▽

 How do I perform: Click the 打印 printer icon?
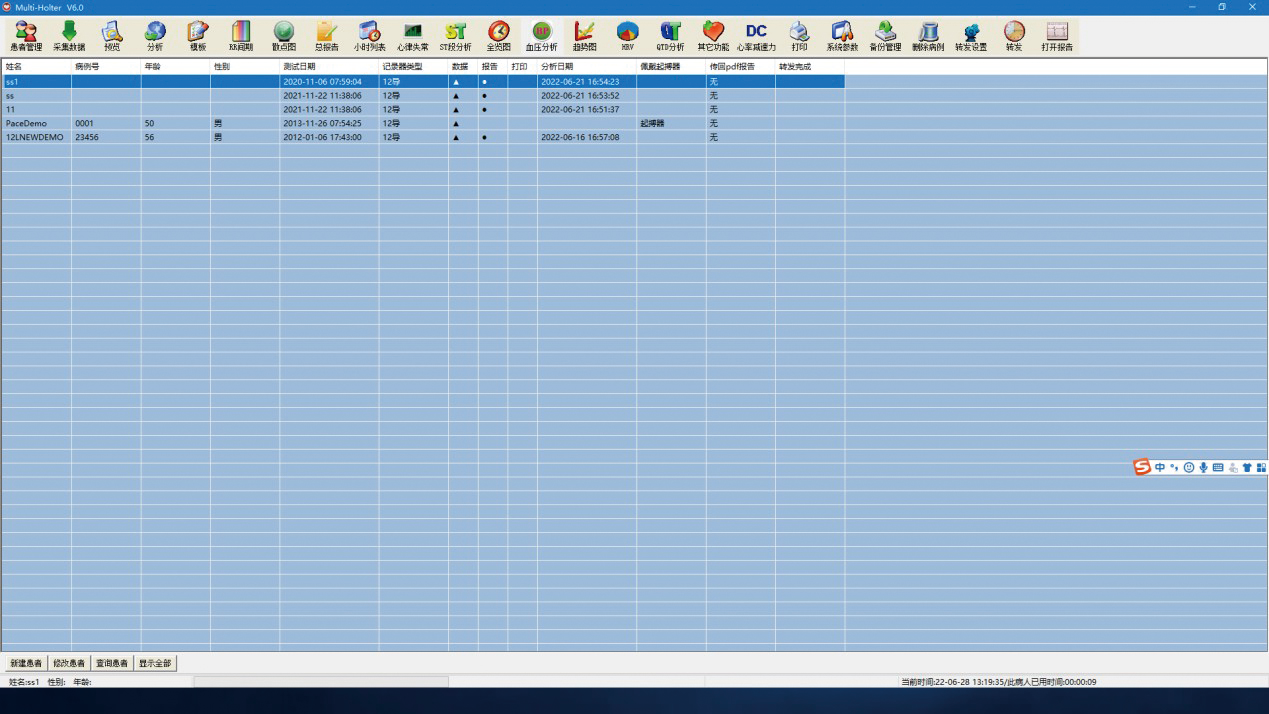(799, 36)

△
▽

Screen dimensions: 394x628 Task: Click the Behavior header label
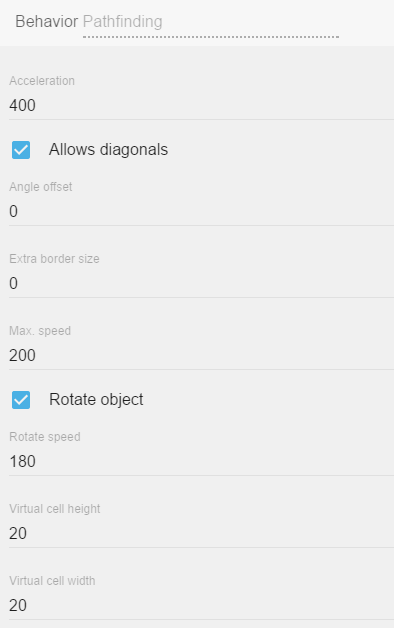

△
▽

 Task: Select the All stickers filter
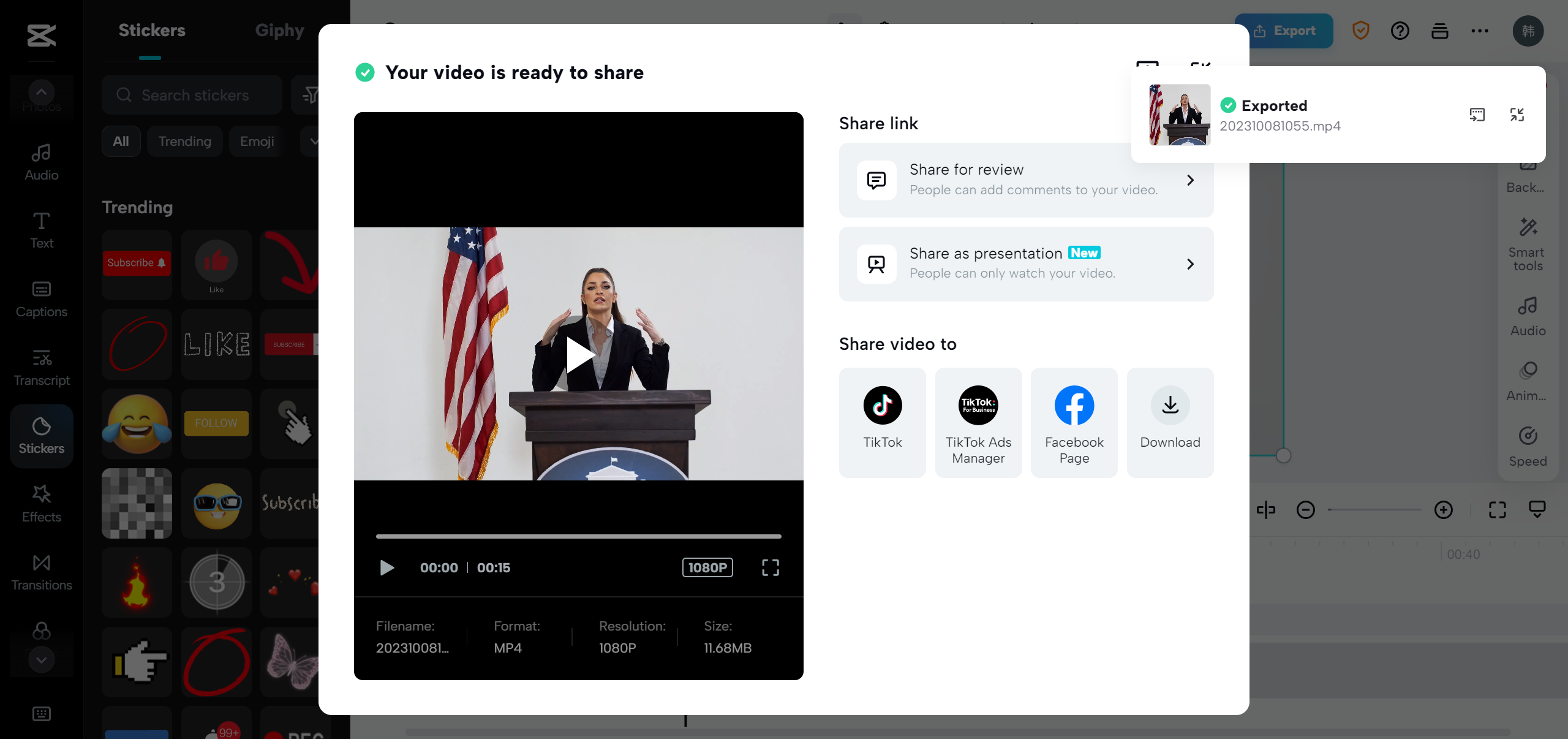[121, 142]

△

Which lines in the rows above contain the string "Task"? Extract each of those lines in full. A match counts only if its capitalization is identical.

Screen dimensions: 394x628 Task: Click the Behavior header label
 Task: Select the All stickers filter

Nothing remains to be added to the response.